Elle se réveille dans l’obscurité.
– Maman ! Maman !
La voix de sa mère, cassée et assourdie, comme celle d’une personne malade.
– Je me demande ce que c’était... Yuriko ? Où es-tu ?
– Ici, maman. Quelque chose m’empêche de bouger.
– Donne des coups de pied pour te dégager, si tu peux. Je vais essayer d’enlever ce morceau de bois.
Yuriko repousse de toutes ses forces les débris qui l’enserrent. Elle sent que sa mère arrache des pans de bois. Là, ce trou, je peux sortir en rampant... Elle trouve la main de sa mère. Elle est couchée, dirait-on. Elle tire le bras de sa mère.
– Maman, lève-toi, vite!
– Aïe! Je ne peux pas.
Il fait un peu moins noir. La poussière est retombée, sans doute. Ou bien mes yeux s’habituent à l’obscurité. Une lourde solive plaque sa mère au sol. Son bras gauche resté libre. Elle a réussi à m’aider. La solive écrase son dos, son épaule droite et son bras droit. Aussi épaisse qu’un tronc d’arbre. Accrochée au reste de la charpente. Il faudrait soulever tout le toit. Yuriko tente et tente en vain. Ça ne bouge pas d’un millimètre. Une chose affreuse, c’est que l’aiguille a transpercé la main droite de maman. Le bouton pour ma nouvelle robe.
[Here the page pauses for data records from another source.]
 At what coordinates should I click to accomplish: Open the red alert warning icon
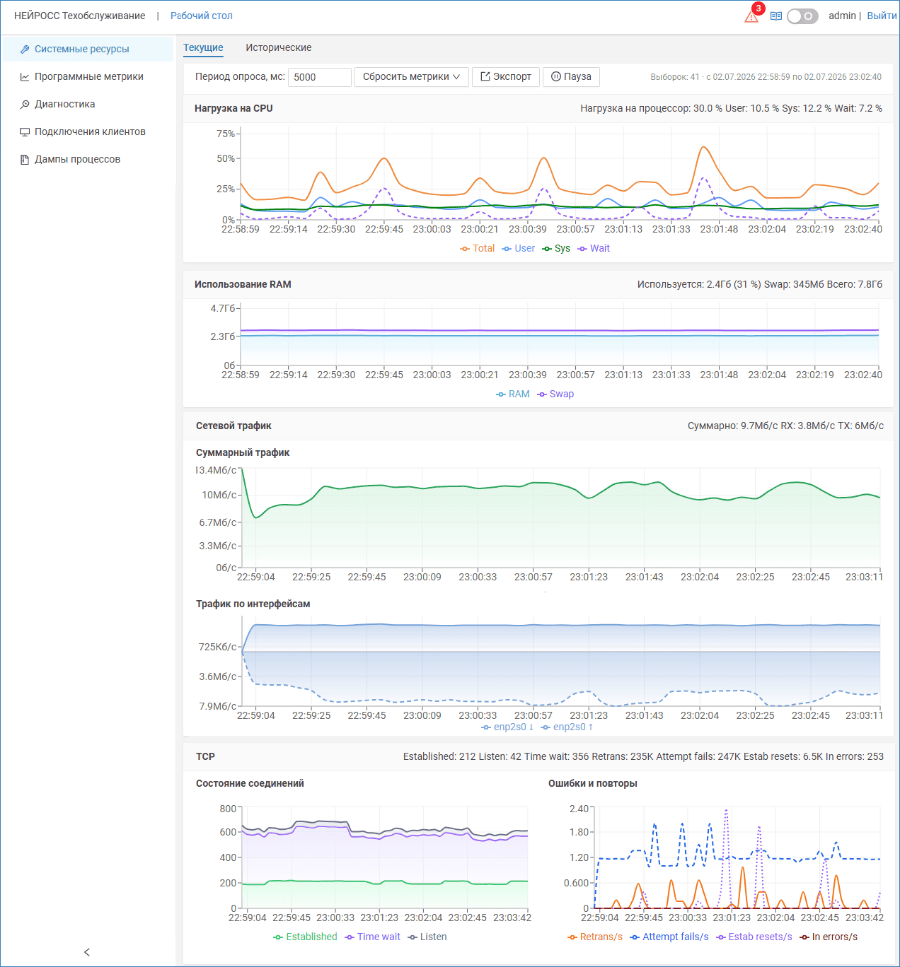coord(751,17)
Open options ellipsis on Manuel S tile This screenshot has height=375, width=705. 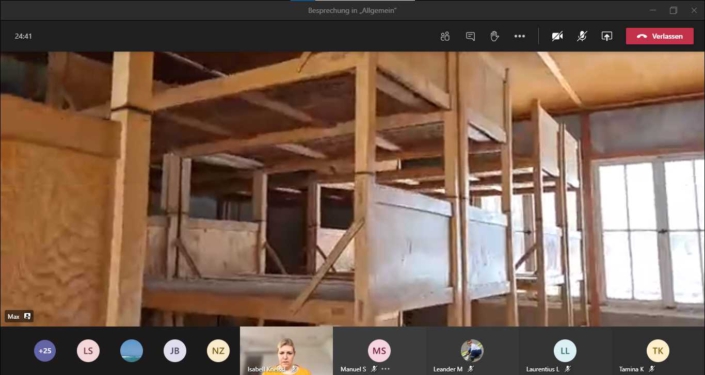tap(385, 369)

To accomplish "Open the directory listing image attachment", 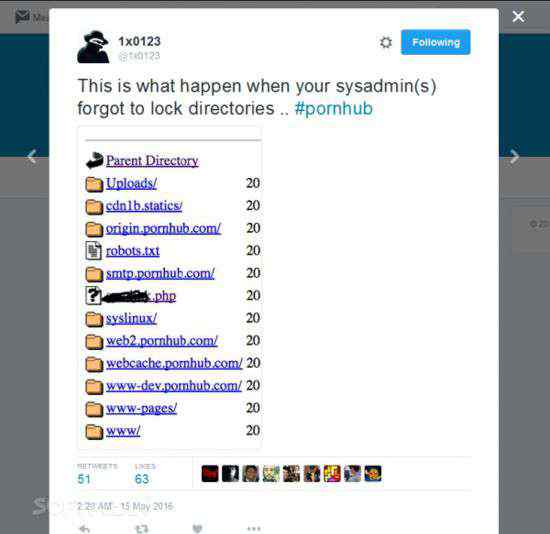I will 170,288.
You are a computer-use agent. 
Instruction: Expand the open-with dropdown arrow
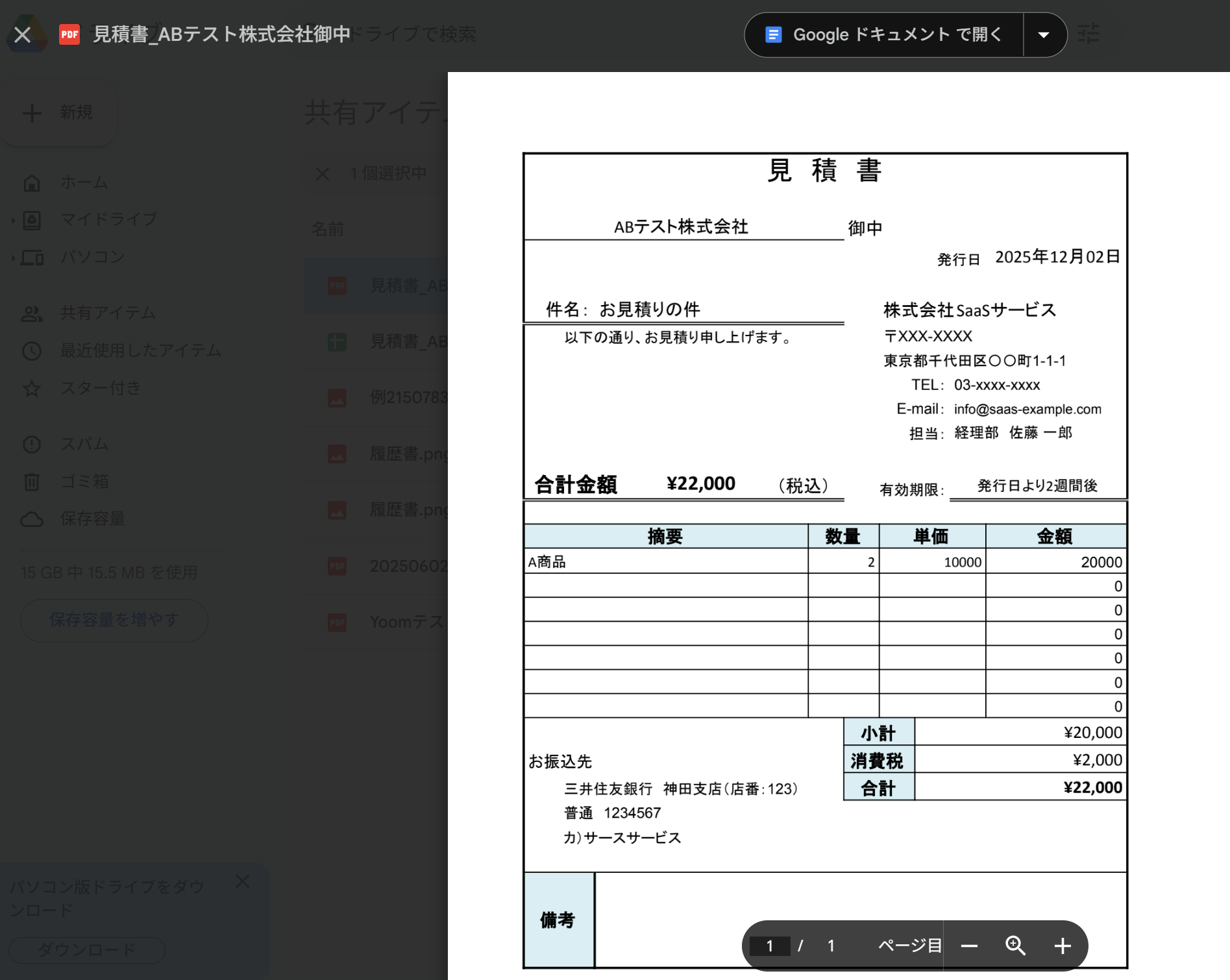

Yuriko voudrait retirer l’aiguille, mais elle n’ose pas. Une sorte de paralysie. En même temps, elle ne peut pas s’empêcher de regarder le trait d’acier qui traverse la main. Le fil trop foncé dans le chas. Le métal capture un rayon de lumière et brille dans la pénombre.
– Lève-toi, maman, lève-toi!
On entend déjà le crépitement des flammes. La voix de sa mère de plus en plus faible. Un murmure.
– Tu dois partir, Yu-chan... Va au point de rassemblement. Je te rejoindrai plus tard.
– Je ne pars pas sans toi, maman.
– Tu ne peux pas me sauver. Va-t’en... Que l’une de nous deux survive au moins...
– Maman, non ! Si je ne peux pas te sauver, je veux rester et mourir avec toi.
– Ne dis pas de bêtises... Je t’en supplie, pars tout de suite ! J’arriverai peut-être à m’en sortir.

J’ai imaginé les personnages de Ken et Yuriko, mais je n’ai pas inventé leurs aventures. Je suis parti de témoignages que j’ai recueillis aux États-Unis et au Japon, ou que j’ai lus dans des livres et sur internet. L’étrange échange de prisonniers qui envoie Ken au Japon a bien eu lieu.
Il existe un site remarquable, densho.org, consacré à la déportation des cent vingt mille “Américains-Japonais” de la côté Ouest dans des camps de réinstallation. On y trouve huit cents heures de témoignages (en anglais).
En 1984, j’ai effectué un reportage à Hiroshima pour le magazine Marie Claire. J’ai eu le privilège de rencontrer le pasteur Tanimoto. La traduction française du livre “Hiroshima”, de John Hersey, qui consacre plusieurs pages au pasteur Tanimoto, a été rééditée il y a quelques années.